Today happens to be Fathers' Day and everywhere I see and hear tributes from people praising their fathers and the difference they make or made in their lives. Each Fathers' Day is the same and each year I feel an emptiness because I am unable to offer tributes to my own father in the way others do to theirs.
I do have a few fond memories of grandfathers. My maternal grandfather died when I was only 5 years old, so the memories are mainly distant. But I do remember his kindness and tenderness towards me. One particular memory I have of him, is his teaching me how to put my socks on properly by rolling them up first. It is an association with him that still often comes to mind all these years later when I'm pulling my socks on in the morning.
My paternal grandfather was around a little longer but still died when I was in my late teens. He had suffered a stroke that had robbed him of his speech for a number of years before he died so we communicated little. On our weekly visits he would mainly sit in the corner with his pipe - I loved the smell of his pipe tobacco and always thought if I was to smoke, I would smoke a pipe. He had a small chalkboard that he would occasionally write a word or few on when he needed to communicate, but for the most part shared little. I did though always feel he was pleased to see us when we visited and as a child would love to go sit on his knee and feel the rough unshaven stubble on his chin. His hands were rough but strong and kind, unlike my grandmother's whose hands always felt cold.
Of my father though, I have very few fond memories.
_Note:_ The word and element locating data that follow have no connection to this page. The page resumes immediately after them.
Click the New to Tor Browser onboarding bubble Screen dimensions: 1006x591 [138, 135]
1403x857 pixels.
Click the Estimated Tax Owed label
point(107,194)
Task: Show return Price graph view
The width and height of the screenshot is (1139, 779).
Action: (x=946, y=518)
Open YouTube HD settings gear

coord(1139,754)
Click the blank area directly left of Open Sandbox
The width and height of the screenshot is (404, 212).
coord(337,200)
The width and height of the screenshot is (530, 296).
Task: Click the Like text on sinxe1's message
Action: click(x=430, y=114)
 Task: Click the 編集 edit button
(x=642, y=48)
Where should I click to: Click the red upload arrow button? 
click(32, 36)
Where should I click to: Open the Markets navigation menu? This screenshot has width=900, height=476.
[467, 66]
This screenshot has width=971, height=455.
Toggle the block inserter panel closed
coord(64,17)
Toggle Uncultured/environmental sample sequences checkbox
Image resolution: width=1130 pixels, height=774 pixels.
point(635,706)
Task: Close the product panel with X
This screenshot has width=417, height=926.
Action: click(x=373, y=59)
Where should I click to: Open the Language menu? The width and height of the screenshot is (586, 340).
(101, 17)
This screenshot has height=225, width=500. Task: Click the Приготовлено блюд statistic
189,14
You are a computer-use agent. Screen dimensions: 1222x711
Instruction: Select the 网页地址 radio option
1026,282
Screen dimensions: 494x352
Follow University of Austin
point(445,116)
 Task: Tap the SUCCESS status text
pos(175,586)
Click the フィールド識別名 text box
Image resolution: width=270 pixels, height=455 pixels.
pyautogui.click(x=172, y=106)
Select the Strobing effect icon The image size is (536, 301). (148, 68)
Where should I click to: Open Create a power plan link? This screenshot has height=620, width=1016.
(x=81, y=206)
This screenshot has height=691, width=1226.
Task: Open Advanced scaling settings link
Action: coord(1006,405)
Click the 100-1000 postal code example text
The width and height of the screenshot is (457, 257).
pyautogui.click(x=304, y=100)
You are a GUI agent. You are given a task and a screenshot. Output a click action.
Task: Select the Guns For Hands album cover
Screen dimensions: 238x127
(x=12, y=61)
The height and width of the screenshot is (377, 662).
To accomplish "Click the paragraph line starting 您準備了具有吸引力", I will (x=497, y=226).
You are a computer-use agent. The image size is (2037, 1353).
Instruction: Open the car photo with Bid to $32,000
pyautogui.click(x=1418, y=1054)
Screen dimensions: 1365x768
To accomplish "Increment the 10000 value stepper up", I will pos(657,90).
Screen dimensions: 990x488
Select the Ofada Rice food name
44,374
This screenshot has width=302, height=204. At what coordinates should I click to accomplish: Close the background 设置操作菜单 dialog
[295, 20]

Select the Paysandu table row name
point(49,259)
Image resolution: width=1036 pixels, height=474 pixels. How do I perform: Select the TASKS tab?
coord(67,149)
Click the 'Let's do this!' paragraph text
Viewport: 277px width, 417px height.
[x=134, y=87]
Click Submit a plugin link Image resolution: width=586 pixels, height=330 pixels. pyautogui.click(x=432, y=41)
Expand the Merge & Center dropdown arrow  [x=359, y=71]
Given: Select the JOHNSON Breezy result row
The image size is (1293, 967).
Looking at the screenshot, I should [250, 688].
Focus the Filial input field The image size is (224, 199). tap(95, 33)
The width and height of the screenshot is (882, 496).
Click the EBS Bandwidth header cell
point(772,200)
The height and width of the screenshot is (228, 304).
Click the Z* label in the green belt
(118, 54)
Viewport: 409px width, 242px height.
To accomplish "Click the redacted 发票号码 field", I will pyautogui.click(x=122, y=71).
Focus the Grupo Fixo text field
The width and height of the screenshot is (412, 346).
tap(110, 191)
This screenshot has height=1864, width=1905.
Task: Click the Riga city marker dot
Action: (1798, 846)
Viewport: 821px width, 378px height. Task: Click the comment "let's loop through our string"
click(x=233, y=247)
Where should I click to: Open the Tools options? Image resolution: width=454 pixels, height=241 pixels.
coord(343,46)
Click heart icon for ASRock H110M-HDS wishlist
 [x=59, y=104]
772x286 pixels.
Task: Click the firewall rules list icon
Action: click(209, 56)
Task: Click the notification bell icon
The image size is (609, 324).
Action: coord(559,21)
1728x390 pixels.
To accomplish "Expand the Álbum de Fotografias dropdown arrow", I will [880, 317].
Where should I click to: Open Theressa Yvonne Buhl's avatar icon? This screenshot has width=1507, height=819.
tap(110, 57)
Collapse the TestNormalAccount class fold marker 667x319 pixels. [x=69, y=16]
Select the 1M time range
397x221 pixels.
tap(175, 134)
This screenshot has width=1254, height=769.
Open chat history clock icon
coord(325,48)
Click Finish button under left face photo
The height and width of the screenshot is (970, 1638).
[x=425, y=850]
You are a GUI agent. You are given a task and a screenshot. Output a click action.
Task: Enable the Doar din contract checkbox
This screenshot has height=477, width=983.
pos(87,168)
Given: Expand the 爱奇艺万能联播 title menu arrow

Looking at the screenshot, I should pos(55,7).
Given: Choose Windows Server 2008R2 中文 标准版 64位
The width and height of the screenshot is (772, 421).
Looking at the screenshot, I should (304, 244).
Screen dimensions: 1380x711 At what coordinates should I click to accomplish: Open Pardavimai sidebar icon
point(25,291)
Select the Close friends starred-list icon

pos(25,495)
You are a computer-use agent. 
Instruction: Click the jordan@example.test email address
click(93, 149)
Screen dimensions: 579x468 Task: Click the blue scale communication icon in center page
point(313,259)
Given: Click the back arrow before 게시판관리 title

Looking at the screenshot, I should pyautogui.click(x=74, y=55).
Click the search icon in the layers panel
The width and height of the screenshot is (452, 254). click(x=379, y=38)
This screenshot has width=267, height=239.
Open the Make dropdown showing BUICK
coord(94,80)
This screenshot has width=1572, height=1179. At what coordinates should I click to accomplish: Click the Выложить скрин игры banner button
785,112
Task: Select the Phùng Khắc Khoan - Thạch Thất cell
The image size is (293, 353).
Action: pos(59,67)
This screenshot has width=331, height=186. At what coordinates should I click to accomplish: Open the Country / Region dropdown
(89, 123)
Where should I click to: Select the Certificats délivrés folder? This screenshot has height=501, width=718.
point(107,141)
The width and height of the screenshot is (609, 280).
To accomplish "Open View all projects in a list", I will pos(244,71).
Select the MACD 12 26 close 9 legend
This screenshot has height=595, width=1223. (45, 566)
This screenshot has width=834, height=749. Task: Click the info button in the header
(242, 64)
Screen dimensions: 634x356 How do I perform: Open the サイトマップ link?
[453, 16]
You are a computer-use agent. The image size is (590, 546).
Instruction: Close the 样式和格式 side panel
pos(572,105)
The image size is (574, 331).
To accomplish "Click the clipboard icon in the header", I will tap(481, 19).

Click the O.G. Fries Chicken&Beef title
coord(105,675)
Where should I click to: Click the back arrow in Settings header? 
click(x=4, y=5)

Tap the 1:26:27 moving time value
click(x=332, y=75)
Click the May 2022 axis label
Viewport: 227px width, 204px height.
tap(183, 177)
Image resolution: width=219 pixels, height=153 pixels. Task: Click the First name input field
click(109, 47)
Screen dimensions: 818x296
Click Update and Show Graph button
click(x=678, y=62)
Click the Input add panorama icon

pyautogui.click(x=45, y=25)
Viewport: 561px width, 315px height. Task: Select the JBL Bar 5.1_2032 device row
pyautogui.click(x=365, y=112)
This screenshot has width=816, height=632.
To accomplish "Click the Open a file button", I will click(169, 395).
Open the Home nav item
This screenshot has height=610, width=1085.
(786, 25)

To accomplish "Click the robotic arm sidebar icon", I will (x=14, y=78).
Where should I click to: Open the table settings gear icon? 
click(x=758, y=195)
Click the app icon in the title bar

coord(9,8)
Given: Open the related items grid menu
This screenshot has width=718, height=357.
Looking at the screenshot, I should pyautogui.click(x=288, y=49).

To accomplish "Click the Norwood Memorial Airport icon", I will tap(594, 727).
Being a traveling salesman he was often away from home, but even when home he always seemed distant, tucked away in his office, with the door closed, working on who knows what. He was a strong leader in the community, serving for many years on the town council. He had his weekly session judging in the local magistrates court. He even had the honor of serving as the town mayor for a year. Decked out with his ermine-edged red robe and his gold chain of office, he cut quite the figure. He also served as a church leader for many years, being respected by many.
When it came to his role as father, however, sadly there was much lacking. I struggle to recall occasions when we bonded or even shared an intimate moment. I am sure there must have been happy occasions together that are now lost in distant memory, but none come readily to mind. I do though recalled vividly the last time he hit me, for something that was not even my fault. I recall his frustration at my not being able to pronounce my Rs properly. I recall his annoyance when I had watched him struggling trying to do things that to me had seemed straightforward and I had offered suggestions. I remember long boring hours sitting in the car in the pouring rain because he was determined to have his bank holiday outing. I remember the cassette tape lectures he would leave me because we could not have conversations without argument. I remember his frustration at my years of being single and how he continually blamed it on my premature grey hair. I remember the strained periodic visits I would feel obliged to make after my parents had divorced. And I remember the emptiness of feeling, on receiving the news of his death, after not seeing or talking to him for over two years previously.
So why recall this unhappy relationship, especially on Fathers' Day? Should I not just let sleeping dogs lie as the saying goes? I recall it, because on this day when others praise their fathers, I realize that those feelings are not dormant. They are there and while the majority of time they are hidden below the surface, they are very much alive. And today I face that reality head on. I acknowledge those negative feelings and the negative role I have allowed them to play in my life. And what's more I realize that there are elements in my own relationship as a father to my children that in ways echo the relationship, or lack of, I had with him.
So on this Fathers' Day I have decided to do something different. Today I offer a Fathers' Day gift to my father, and to myself, that I have not been able to previously give. I offer forgiveness. On this day I have decided to let go of the negative feelings towards my father. I realize that his actions and omissions were not because he did not love me, but simply portrayed who he was and the circumstances in which he had grown up. On this Fathers' Day I allow the past to stay in the past and not dictate the future. Despite all his shortcomings, my father gave me life, a home and an upbringing. It may not have been the one I would have chosen, but it helped build the man I am today, and for that I am thankful.
To those out there like me, who may have felt uncomfortable today because of your own relationships or absence thereof with your fathers, I hope you too might be able to give your father and yourself the gift of forgiveness. That you might leave the past in the past, accept it as events that have occurred and move forward to a new future. Happy Fathers' Day.